Your objective: Could you say how many lines in the entries contain the string "Toggle"? Give only that number.

___ Record excerpts

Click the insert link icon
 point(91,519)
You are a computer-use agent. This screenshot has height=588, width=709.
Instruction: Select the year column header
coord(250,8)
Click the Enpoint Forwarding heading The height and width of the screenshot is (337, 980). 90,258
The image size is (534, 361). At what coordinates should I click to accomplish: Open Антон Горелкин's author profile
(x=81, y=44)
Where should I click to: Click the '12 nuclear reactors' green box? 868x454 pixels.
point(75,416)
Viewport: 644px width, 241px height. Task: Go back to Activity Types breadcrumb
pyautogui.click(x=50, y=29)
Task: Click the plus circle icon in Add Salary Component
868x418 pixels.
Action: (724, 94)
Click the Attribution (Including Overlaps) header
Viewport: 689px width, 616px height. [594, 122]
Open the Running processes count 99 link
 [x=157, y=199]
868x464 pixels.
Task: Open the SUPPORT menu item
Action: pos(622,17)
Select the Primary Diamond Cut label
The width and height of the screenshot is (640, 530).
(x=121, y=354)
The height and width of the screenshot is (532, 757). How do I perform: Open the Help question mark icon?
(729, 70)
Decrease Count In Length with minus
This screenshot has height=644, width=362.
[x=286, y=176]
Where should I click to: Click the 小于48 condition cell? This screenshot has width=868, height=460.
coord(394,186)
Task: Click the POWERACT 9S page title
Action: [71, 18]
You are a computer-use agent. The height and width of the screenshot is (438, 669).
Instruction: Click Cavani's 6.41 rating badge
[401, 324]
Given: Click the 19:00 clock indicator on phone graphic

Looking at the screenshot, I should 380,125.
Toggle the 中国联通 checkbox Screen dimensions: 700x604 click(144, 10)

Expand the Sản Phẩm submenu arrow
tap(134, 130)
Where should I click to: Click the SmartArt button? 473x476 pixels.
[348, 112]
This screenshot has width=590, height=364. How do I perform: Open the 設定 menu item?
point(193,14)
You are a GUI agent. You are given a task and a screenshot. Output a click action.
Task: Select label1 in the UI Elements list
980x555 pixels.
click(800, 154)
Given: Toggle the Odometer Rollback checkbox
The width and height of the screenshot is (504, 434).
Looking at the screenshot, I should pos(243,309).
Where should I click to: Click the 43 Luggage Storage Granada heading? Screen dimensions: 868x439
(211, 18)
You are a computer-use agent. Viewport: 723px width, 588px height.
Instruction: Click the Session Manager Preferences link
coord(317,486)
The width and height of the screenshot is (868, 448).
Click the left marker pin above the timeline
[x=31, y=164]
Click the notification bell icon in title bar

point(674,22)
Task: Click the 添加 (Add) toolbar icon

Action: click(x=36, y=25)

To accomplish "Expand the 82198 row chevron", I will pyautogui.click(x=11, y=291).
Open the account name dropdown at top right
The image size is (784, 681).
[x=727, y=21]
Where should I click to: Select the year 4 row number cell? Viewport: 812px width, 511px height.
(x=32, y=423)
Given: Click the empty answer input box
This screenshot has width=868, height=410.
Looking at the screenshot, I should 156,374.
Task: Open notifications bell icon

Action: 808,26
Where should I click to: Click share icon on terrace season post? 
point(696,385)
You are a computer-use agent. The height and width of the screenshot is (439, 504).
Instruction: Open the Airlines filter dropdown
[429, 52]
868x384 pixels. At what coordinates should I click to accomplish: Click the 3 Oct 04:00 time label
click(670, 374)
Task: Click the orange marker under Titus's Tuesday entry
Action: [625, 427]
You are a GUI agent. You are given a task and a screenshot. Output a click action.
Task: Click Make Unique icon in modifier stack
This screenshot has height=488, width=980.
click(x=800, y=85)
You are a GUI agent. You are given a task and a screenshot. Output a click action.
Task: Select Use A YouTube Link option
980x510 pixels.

______

Written answer: 2